More foreign workers arrived here not knowing what their terms of employment including their salary are, a situation that makes them more vulnerable to exploitation.
A survey last year commissioned by the Ministry of Manpower (MOM) found that 15.4 per cent of non-Malaysian work permit holders said they did not receive their in-principle approval (IPA) letter before arriving in Singapore.
This is up from 4 per cent in 2014, the last time a similar survey was conducted.
About 2,500 work permit holders and 500 S Pass holders were polled randomly.
Under the law, employers are required to mail the IPA letter to the worker after his work permit application is approved, before he leaves for Singapore. The letter contains the terms and conditions of his employment, including the basic salary.
It serves as a de-facto contract, in the absence of any other written agreement. Employers who omit this step may be fined up to $10,000.
On why there has been a jump in recalcitrant employers on this matter, Migrant Workers' Centre (MWC) chairman Yeo Guat Kwang said some may not be aware of the rule.
"We need to continue to urge employers to provide the IPA to their workers," said Mr Yeo, speaking on the sidelines of NTUC's May Day Migrant Workers Celebration. During the event, MWC announced the operation of its first recreation club at 51 Soon Lee Road.
He urged foreign workers who encounter issues with their IPA letters, particularly salary disputes, to report their problems early.
Employers are required to mail the IPA letter to the worker after his work permit application is approved, before he leaves for Singapore. The letter contains the terms and conditions of his employment, including the basic salary.
However, Transient Workers Count Too general manager Ethan Guo said that during salary disputes, employers often hold the upper hand as work permits are "directly tied" to them.
He added: "Workers who make a complaint to MOM will face premature termination of their jobs, which will leave them vulnerable and potentially (they may) be sent home before managing to recover debt they incurred in taking loans to work here.
"These days, workers with salary disputes are almost automatically allowed a change of employer. However, the success rate of finding new employment in Singapore is very low."
The survey held some good news though. Nearly half of respondents who did get an IPA letter said it was in their native language, an increase from 21.3 per cent in 2014.
The majority, nearly 93 per cent, also received the salary stated in the letter. Just 2.5 per cent got a lower sum, while 4.8 per cent received more than what was stated.
Last October, the ministry introduced a Settling-In Programme (SIP).
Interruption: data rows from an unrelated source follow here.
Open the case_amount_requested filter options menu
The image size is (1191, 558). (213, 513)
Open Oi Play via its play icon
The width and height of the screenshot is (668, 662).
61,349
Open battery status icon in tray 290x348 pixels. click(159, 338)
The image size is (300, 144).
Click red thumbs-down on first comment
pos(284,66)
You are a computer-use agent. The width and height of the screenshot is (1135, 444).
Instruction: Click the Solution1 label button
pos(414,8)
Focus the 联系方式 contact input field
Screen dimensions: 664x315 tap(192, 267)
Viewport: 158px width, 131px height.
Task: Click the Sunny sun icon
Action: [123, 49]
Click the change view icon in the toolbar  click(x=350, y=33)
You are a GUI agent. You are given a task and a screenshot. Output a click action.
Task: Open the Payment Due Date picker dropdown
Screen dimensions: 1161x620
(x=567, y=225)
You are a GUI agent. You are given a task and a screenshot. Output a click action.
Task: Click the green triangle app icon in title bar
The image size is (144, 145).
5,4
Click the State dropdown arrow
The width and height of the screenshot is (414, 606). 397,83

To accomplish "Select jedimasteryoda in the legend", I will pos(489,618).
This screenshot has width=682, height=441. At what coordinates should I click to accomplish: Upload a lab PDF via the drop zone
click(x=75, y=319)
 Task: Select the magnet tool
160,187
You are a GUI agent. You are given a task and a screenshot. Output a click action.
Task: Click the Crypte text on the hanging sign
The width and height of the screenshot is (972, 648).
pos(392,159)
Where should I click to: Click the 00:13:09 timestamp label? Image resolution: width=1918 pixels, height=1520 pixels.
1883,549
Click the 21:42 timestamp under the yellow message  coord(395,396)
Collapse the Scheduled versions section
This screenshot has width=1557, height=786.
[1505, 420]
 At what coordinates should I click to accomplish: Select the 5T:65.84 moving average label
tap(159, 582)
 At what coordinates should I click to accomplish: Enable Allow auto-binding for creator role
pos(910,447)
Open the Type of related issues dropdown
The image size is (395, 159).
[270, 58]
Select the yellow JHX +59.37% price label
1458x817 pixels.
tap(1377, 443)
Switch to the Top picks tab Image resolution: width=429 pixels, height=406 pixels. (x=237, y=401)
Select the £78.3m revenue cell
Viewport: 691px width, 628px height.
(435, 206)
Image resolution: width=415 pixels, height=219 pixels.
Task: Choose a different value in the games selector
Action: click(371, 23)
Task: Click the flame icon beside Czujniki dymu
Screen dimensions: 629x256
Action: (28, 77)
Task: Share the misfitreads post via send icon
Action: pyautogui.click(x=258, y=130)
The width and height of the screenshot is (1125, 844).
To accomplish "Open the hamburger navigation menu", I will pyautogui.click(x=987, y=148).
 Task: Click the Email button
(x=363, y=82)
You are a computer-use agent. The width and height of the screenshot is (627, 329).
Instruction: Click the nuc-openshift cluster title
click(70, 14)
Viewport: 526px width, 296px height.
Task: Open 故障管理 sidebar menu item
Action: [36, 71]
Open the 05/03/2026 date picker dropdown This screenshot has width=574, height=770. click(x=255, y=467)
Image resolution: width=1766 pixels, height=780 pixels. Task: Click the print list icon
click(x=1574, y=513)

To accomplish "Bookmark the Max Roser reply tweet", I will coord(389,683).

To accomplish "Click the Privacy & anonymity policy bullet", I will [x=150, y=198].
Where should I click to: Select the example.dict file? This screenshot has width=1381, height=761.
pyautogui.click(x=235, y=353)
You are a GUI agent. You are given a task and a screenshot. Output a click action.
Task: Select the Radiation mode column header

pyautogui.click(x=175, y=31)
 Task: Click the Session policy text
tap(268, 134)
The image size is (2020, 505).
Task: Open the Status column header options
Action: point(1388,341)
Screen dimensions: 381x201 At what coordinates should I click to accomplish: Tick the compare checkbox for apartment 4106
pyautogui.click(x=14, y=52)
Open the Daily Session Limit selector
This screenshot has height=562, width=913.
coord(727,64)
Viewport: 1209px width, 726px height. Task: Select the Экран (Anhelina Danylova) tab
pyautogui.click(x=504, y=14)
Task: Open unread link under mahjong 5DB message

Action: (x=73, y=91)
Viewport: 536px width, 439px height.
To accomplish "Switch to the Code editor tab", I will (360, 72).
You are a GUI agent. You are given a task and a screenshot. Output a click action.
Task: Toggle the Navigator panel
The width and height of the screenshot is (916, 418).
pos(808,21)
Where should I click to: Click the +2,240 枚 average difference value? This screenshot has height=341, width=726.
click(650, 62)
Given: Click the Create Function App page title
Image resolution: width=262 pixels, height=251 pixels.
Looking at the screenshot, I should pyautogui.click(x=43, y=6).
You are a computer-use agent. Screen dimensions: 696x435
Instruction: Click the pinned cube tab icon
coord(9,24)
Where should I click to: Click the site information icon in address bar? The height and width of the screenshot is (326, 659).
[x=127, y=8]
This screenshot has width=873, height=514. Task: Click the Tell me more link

During the event yesterday, Minister of State for Manpower Zaqy Mohamad said checks found that 97 per cent of foreign workers had their letters by the time they attended the SIP between February and April this year.
Those who did not were given a copy by the Migrant Workers' Centre, he added.
"Employers of the small minority of foreign workers who said that they had not received their IPA were subject to investigations," said Mr Zaqy.
"As the SIP will be extended progressively to three other sectors by the end of this year, it will be an effective touch-point for MOM to check if employers are complying with the requirement. We will continue with our efforts to ensure that all foreign workers receive their IPA before they come to Singapore."
The MOM survey, which was conducted by market research company Blackbox Research, also found that foreign workers in Singapore are generally satisfied with their working conditions and would recommend the country as a place to work to their friends and relatives.
Most cited good pay, good living conditions, as well as the safety and security of the country as key reasons.
When asked for their overall assessment, 86.3 per cent of work pass holders and 87.5 per cent of S Pass holders said they were satisfied working in Singapore, similar to figures in 2014.